▶ _Requirement_: Print the data again, beginning at the line that contains "Enable Add-on memory (+16MB) checkbox" and stopping after the line that contains "pos(804,283)", and leave the pictures out.

▶ _Information given_:
++++++++++++++++++++

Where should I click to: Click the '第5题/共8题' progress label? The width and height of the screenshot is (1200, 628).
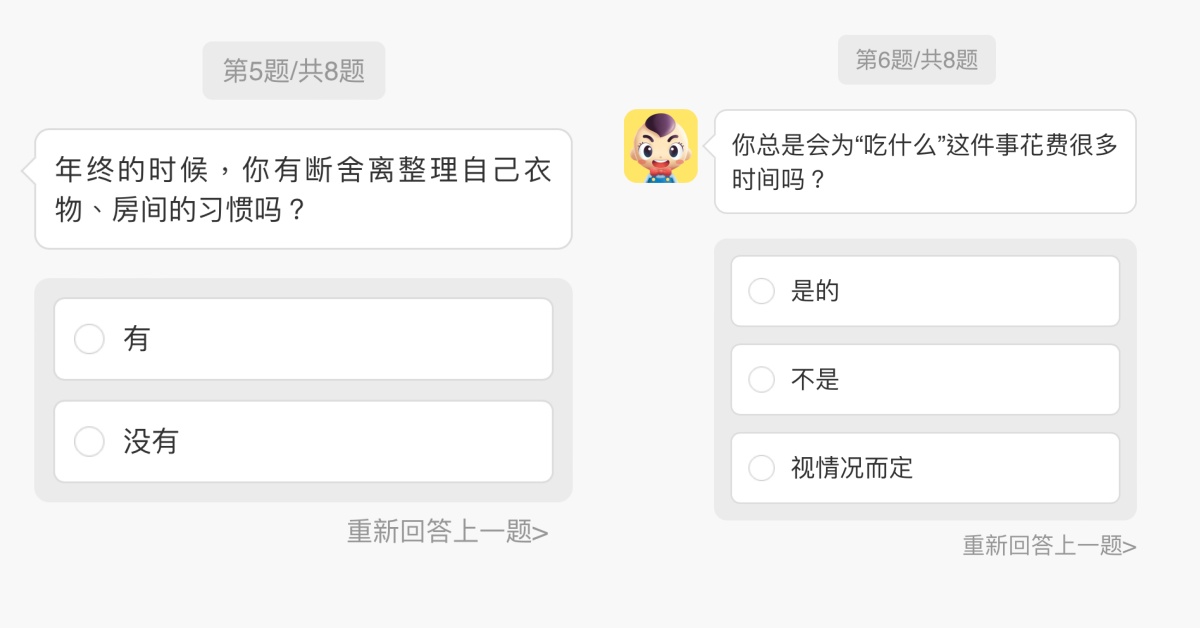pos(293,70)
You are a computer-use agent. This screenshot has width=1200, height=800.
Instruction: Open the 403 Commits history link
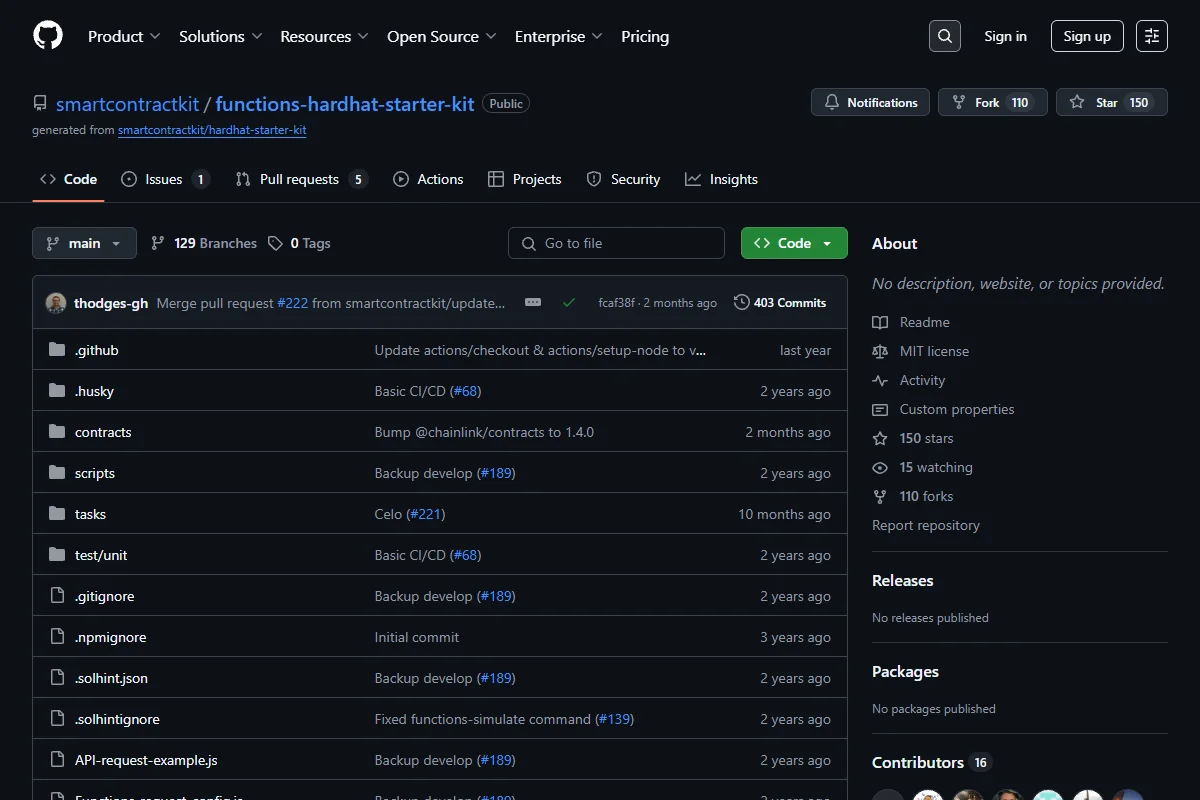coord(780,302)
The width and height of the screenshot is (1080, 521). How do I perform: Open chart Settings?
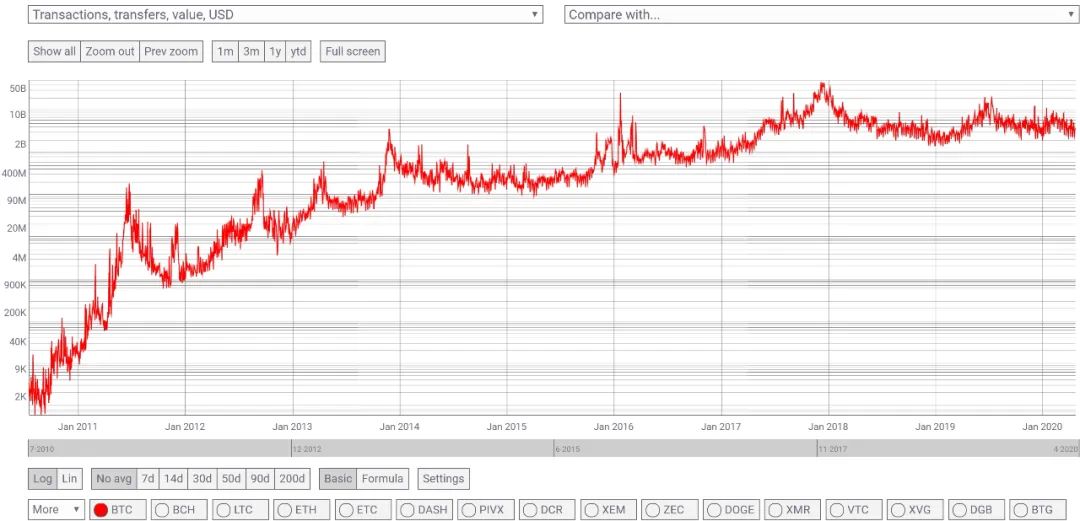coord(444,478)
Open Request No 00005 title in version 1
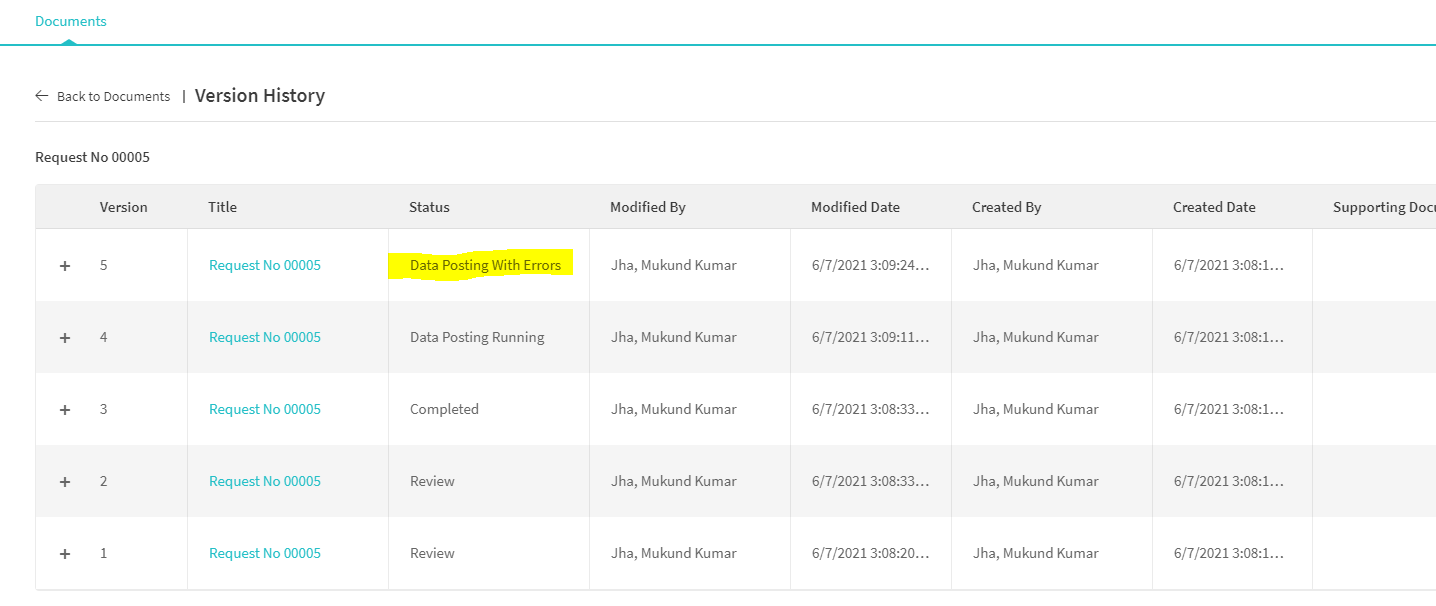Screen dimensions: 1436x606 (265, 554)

++++++++++++++++++++

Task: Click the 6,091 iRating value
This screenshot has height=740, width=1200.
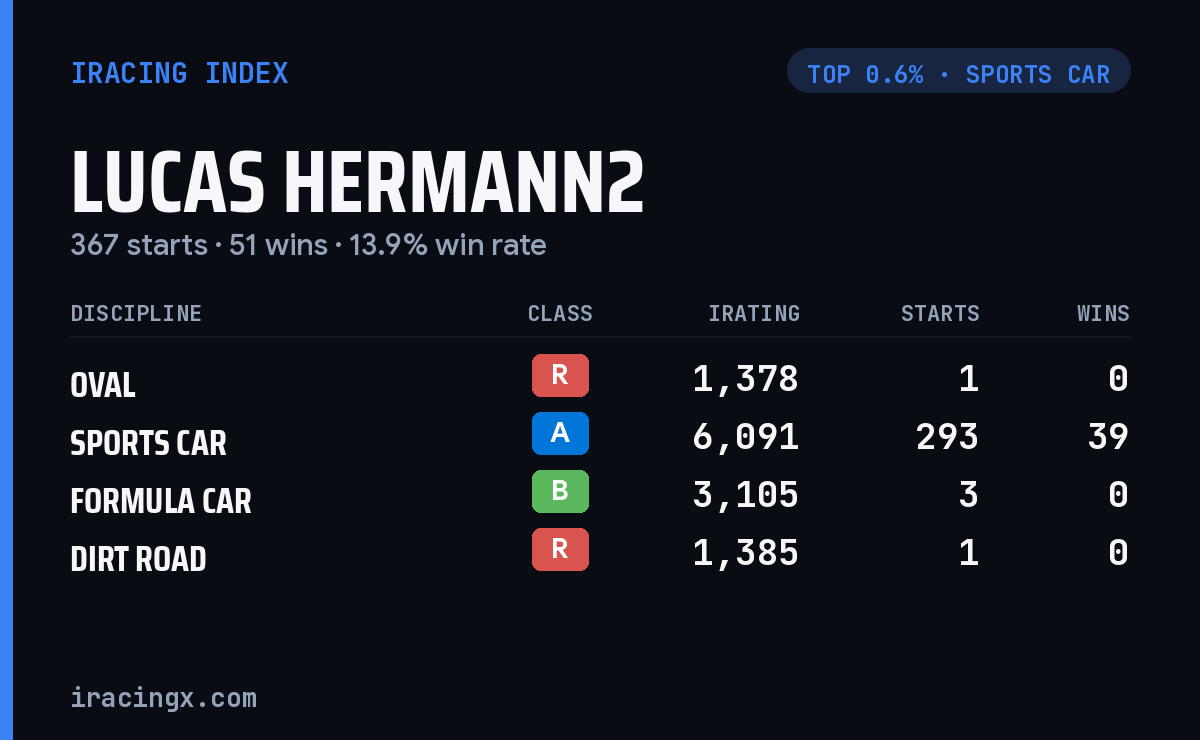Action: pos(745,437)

++++++++++++++++++++

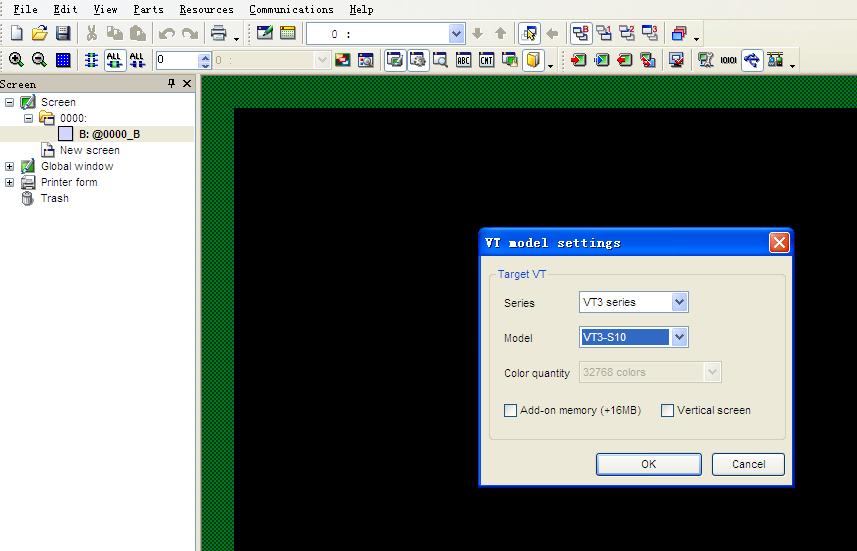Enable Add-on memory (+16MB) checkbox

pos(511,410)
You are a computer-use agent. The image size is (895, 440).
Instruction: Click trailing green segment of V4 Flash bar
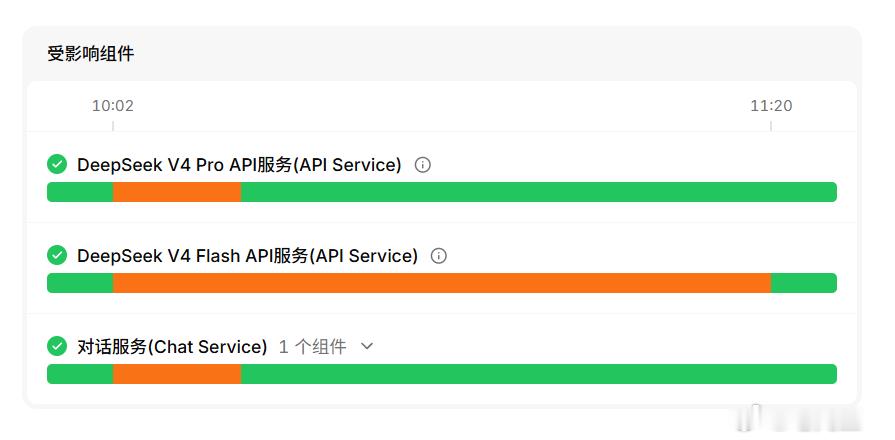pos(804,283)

++++++++++++++++++++

▶ _Output for this exercise_:
Enable Add-on memory (+16MB) checkbox

pos(511,410)
You are a computer-use agent. The image size is (895, 440).
Instruction: Click trailing green segment of V4 Flash bar
pos(804,283)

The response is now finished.